Une voix qui crie dans le désertIl reste à voir dans quelle mesure ces considérations seront intégrées au débat sur les réformes à venir. Les défenseurs d'un frein à l'endettement strict sont devenus des voix isolées en Allemagne depuis que l'actuel chancelier de la CDU, Friedrich Merz, a radicalement changé d'avis après les élections fédérales et a apporté son soutien aux mesures d'assouplissement susmentionnées .
Bien que certains membres du conseil consultatif, dont les économistes Thiess Büttner, Clemens Fuest et Volker Wieland , siègent également à la commission de réforme susmentionnée, contrairement au conseil consultatif indépendant, la commission est un organe politique. Sa présidence, composée de trois membres, est assurée par des responsables politiques : l'ancien ministre-président SPD de Basse-Saxe, Stephan Weil , l'ancien responsable budgétaire de la CDU, Eckhardt Rehberg, et l'ancien secrétaire d'État parlementaire de la CSU, Stefan Müller.

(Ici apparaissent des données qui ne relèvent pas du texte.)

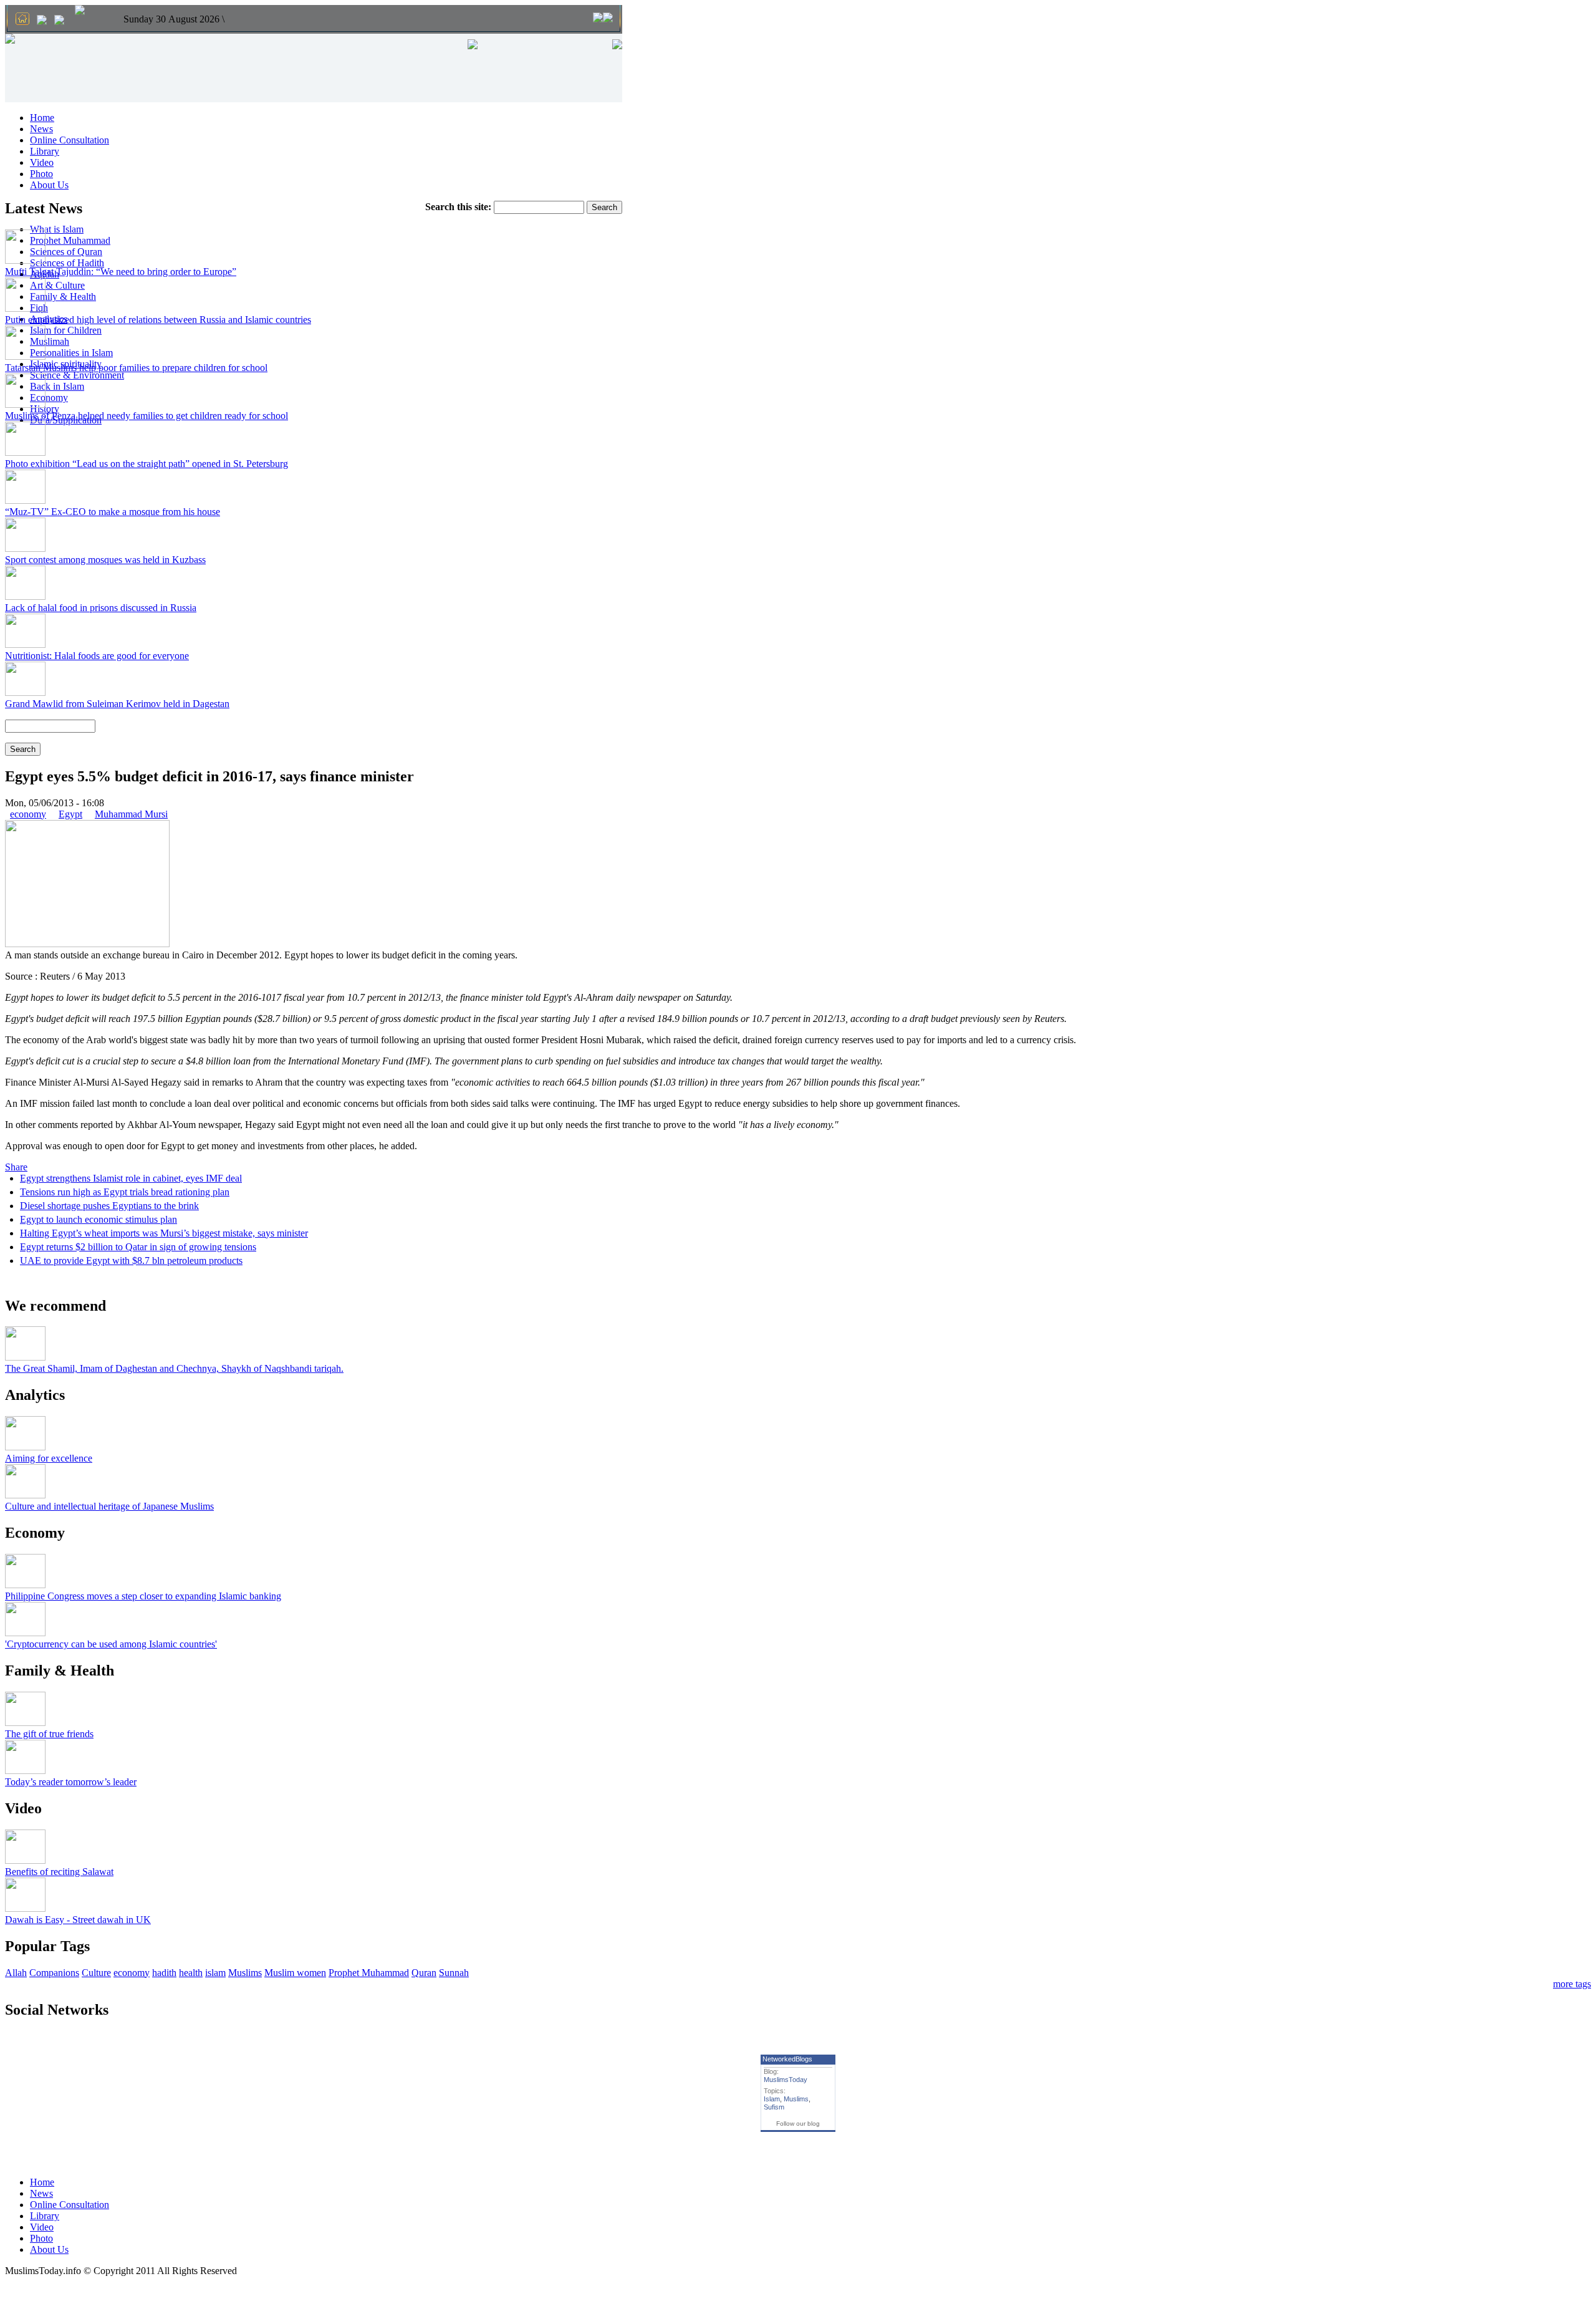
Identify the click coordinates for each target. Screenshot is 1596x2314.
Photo (41, 173)
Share (16, 1167)
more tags (1572, 1984)
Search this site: (459, 206)
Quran (423, 1972)
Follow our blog (798, 2123)
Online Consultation (69, 140)
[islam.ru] (80, 11)
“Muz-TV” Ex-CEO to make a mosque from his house (112, 511)
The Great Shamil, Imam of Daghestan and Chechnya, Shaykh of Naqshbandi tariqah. (174, 1368)
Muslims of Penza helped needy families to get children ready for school (146, 415)
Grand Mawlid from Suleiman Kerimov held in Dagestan (117, 703)
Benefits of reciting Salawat (59, 1871)
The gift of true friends (49, 1733)
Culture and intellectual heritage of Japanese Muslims (109, 1506)
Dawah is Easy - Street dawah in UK (78, 1919)
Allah (16, 1972)
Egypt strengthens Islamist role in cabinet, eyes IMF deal (131, 1178)
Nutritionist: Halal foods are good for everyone (97, 655)
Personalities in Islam (71, 352)
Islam (772, 2099)
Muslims (245, 1972)
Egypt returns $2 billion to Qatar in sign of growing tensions (138, 1246)
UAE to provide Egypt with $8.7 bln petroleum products (131, 1260)
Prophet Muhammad (70, 240)
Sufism (774, 2107)
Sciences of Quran (66, 251)
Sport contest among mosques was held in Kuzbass (105, 559)
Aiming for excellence (48, 1458)
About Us (49, 185)
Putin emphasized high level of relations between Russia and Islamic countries (158, 319)
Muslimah (49, 341)
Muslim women (295, 1972)
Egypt (70, 814)
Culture (96, 1972)
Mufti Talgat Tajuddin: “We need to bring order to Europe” (120, 271)
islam (215, 1972)
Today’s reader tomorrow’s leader (71, 1781)
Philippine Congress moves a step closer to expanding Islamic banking (143, 1596)
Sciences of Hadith (67, 263)
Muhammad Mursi (131, 814)
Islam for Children (66, 330)
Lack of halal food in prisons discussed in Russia (100, 607)
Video (42, 162)
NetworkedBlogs (787, 2059)
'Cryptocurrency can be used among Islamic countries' (111, 1644)
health (191, 1972)
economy (28, 814)
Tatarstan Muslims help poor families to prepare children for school (136, 367)
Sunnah (454, 1972)
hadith (164, 1972)
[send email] (42, 21)
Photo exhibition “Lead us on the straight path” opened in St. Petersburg (146, 463)
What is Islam (57, 229)
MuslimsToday (785, 2079)
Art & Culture (57, 285)
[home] (22, 19)
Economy (49, 397)
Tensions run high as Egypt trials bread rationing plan (124, 1192)
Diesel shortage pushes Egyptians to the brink (109, 1205)
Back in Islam (57, 386)
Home (42, 117)
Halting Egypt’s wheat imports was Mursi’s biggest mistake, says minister (164, 1233)
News (41, 128)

Et parmi les douze membres restants, outre les « faucons » de la politique budgétaire comme Büttner et Wieland, on trouve également des économistes comme Sebastian Dullien, qui, en tant que directeur de l'Institut de macroéconomie et de recherche sur le cycle économique, affilié aux syndicats, critique depuis longtemps le frein à l'endettement.